Data collection was carried out using two primary sources: YouTube and Twitter. For YouTube, the YouTube API was used to retrieve video transcripts by querying specific keywords and hashtags (e.g., #codeMixing, #Türkçeİngilizce). For Twitter, pre-existing datasets were used, filtered by specific keywords and hashtags to identify posts featuring Turkish-English code-mixing. Real-time data collection through the Twitter API was attempted, but limitations on the platform restricted the volume of data.
The raw data underwent several preprocessing steps: cleaning to remove unnecessary characters, stop words removal, tokenization, and lowercasing to ensure consistency.
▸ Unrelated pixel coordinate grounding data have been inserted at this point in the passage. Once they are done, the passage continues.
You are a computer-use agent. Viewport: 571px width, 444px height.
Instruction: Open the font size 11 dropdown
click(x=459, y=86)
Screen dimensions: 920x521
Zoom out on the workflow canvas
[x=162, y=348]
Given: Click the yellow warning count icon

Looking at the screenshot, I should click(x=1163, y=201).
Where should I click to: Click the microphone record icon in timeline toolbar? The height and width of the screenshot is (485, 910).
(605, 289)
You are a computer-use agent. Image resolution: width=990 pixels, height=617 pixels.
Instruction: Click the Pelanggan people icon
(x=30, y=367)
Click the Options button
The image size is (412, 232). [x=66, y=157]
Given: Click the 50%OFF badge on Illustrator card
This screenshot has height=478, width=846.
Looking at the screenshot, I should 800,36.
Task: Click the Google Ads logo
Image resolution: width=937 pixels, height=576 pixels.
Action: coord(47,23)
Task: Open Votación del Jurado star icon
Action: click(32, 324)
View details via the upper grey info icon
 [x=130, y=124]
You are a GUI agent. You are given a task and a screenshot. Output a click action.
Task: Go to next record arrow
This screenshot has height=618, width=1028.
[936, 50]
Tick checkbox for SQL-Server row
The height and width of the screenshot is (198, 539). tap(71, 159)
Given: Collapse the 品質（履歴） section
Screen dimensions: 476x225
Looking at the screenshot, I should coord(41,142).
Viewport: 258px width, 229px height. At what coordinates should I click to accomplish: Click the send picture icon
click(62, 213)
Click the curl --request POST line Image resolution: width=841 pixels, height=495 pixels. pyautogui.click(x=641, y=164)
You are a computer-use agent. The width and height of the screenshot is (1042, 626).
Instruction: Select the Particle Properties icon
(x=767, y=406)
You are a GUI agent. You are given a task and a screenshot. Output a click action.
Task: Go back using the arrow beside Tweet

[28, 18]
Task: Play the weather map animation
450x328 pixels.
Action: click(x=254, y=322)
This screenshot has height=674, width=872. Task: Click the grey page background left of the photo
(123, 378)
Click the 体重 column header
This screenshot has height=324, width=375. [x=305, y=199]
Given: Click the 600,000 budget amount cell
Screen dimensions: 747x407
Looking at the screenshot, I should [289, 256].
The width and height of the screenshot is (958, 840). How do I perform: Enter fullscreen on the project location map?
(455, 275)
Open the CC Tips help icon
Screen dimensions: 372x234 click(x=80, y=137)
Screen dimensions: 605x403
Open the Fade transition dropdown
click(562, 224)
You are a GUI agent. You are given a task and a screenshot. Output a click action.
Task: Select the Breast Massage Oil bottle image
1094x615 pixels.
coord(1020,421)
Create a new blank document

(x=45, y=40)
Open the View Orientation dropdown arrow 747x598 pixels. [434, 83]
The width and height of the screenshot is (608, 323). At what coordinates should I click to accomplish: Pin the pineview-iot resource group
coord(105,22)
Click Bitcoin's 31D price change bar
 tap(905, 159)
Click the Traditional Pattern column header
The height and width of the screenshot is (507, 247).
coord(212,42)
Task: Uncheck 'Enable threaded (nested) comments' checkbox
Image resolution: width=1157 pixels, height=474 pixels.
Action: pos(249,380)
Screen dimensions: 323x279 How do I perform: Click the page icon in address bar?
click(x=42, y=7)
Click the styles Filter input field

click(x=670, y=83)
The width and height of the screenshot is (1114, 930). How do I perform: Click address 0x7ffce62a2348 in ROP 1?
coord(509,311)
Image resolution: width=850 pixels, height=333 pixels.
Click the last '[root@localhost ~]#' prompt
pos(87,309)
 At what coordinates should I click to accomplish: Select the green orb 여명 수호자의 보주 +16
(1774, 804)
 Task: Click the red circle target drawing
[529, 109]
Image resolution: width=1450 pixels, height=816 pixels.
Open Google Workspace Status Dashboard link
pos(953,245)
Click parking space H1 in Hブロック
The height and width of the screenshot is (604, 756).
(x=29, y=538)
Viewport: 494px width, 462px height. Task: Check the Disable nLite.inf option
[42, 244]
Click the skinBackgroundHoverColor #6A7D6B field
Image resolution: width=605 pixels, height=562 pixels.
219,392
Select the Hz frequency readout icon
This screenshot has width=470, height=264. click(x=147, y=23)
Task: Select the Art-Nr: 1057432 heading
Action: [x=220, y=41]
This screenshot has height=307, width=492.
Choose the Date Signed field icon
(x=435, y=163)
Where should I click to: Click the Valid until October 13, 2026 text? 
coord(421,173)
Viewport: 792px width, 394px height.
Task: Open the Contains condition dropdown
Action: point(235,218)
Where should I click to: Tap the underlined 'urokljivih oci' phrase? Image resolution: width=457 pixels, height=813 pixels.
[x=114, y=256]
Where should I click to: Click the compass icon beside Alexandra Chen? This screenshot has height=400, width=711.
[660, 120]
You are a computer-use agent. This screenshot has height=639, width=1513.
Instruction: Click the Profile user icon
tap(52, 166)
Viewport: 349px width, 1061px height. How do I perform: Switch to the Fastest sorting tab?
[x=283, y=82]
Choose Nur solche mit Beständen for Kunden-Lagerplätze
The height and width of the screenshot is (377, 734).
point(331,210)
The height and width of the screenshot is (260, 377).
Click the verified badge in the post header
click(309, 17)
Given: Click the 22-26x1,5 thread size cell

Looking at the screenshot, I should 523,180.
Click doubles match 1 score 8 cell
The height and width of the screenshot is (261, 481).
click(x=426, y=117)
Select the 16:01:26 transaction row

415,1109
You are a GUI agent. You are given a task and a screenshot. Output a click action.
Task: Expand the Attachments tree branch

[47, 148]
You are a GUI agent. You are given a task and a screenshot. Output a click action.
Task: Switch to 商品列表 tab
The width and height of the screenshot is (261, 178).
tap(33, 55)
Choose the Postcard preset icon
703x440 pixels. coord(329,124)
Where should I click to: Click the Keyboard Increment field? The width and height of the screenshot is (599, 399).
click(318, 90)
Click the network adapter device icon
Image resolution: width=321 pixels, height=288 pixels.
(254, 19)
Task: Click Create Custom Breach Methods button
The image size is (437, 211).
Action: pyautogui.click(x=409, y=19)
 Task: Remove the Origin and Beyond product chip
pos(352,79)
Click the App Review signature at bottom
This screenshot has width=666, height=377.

Various NLP techniques were applied to the preprocessed data, including frequency analysis, n-gram analysis, and language identification algorithms to detect code-mixed instances.
BERT (Bidirectional Encoder Representations from Transformers), a modern language model, was employed to detect code-mixed instances and analyze the contextual meaning of English-Turkish interactions. BERT’s ability to capture complex linguistic phenomena made it crucial in understanding code-mixing.
Findings revealed that English-derived words were frequently used in Turkish social media texts, serving communicative and identity-expressive functions. Code-mixing reflected social and cultural motivations, such as signaling cultural alignment. However, it also posed challenges for NLP systems, which struggled to handle mixed-language data. Suggestions for overcoming these challenges include adapting multilingual models.
This study provides valuable insights into the role of code-mixing in digital communication, examining both linguistic patterns and social implications. The integration of advanced language models like BERT enhances understanding of code-mixing and highlights its socio-economic impact on digital communication. The research contributes to both theoretical frameworks on language contact and practical advancements in NLP technologies for multilingual contexts.